Personne ne le conteste : les Béninois vivent, en ce moment, le scrutin le plus controversé de leur histoire. La vitalité d’une démocratie, pensent certains, s’apprécie à la tension que celle-ci sait entretenir. Aussi soutiennent-ils que la confrontation des êtres et des choses, au milieu des coups et des cris, est préférable au calme stressant des cimetières.
Le premier tour de l’élection présidentiel, qui a conduit les Béninois aux urnes le 13 mars dernier, réunit les ingrédients d’une élection tam-tam au son discordant, dans une démocratie naguère flamboyante mais qui commence malheureusement à perdre de son lustre. Toutes les étapes de ce scrutin ont enregistré de graves discordances et dissonances. Une vraie cacophonie. Ces diverses étapes rendent compte moins de la vitalité d’une démocratie que de l’évolution tragique d’un mal mortel. En effet, la prolifération anarchique des cellules, détruisant les tissus voisins, n’est pas signe de bonne santé. C’est ce par quoi se diagnostique un cancer.
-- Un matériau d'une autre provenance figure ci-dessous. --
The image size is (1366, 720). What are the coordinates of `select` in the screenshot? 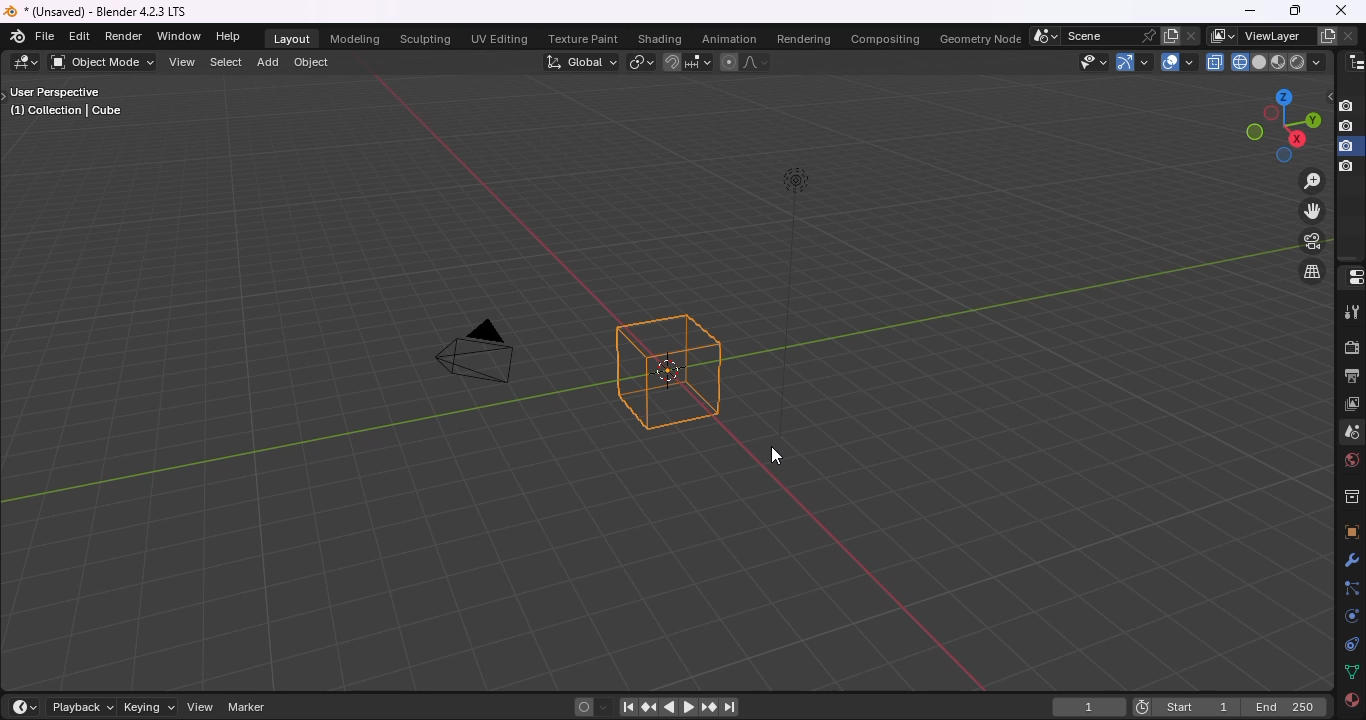 It's located at (227, 63).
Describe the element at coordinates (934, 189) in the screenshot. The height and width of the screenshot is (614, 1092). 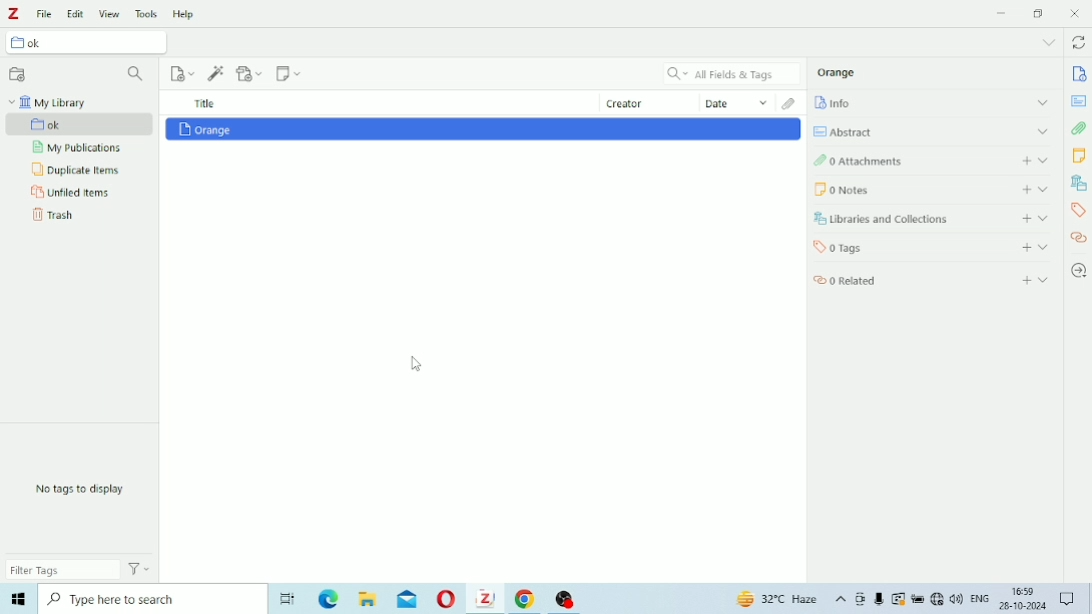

Nous sommes formels : toutes les étapes de ce scrutin présidentiel ont montré et montrent des failles inquiétantes. C’est à douter de notre capacité à poursuivre, chez nous, la construction d’une démocratie modèle. Il est plus juste de parler d’une marche à reculons sur les sentiers cahoteux d’un avenir sombre et incertain.
La première étape est celle de la mise en place de la Liste électorale permanente informatisée (Lépi) et du vote des lois électorales particulières. Malheureuse partie de pingpong entre le Parlement et la Cour constitutionnelle. L’un s’applique à voter des lois que l’autre s’évertue à casser. Une passe d’armes entre deux institutions de la République. Les causes de cette mésentente cordiale resteront inconnues du bon peuple. Pourtant, c’est en son nom qu’on se bat, qu’on dit défendre les intérêts..
La Lépi, est un gâchis. N’ayons guère peur des mots. Nous l’attendions comme une libération. Mais elle nous a plutôt bouclés à plusieurs tours dans la prison de la fraude, dans le cachot infect des irrégularités. Toutes ces déviances ont la vertu diabolique de transformer nos élections en des exercices ridicules et peu intelligents. C’est ainsi que les saints vont en enfer et que les voyous se retrouvent au paradis. La lépi n’a pas été la solution. Elle se révèle un problème, sinon le problème.
La deuxième grande étape de nos élections est celle relative à la campagne électorale. En lieu et place des catalogues de vœux pieux que les différents candidats, disposés en rang d’oignon, débitent comme des robots, nous aurions préférés la confrontation des projets de société. A présenter, à défendre, à argumenter par les candidats eux-mêmes, sous le feu roulant des questions de journalistes avertis. Il faut appeler ceux-ci à arbitrer de vrais duels sur le sol concrets des idées et des engagements des uns et des autres. Que penser, à côté de ces monologues ennuyeux et fastidieux, de l’action corrosive de l’argent ? On a tôt fait de l’utiliser comme l’ultime argument qui a la force de transformer le citoyen-électeur en une marchandise.
L’élection elle-même et tout ce qui l’entoure jusqu’à la proclamation des résultats constituent la dernière étape du scrutin. Sont en vedette, les organes officiels chargés de conduire le processus électoral jusqu’à son terme. La Commission électorale nationale autonome (Céna) est-elle restée rigoureusement fidèle au serment prêté par ses membres ? Si c’était le cas, nous aurions fait l’économie de l’impasse où se trouve actuellement plongé le pays, suite à la publication des premières tendances. Un président de Céna qui joue en solo. Des membres de l’institution qui conteste et font entendre un autre son de cloche. Tout cela fait désordre.
Il était une fois un pays, le Bénin. L’on estime ce pays intelligent à maints égards. Mais ce pays, à travers ces cadres notamment, affiche des résultats qui démentent l’intelligence supposée de ces derniers. Ici la réalité dépasse la fiction. Nous avons compris, en effet, que l’intelligence peut servir aussi bien le mal que le bien. A voir ce que nous voyons ces jours-ci, au service de qui et de quoi les Béninois mettent-ils leur intelligence ? La question mérite d’être posée.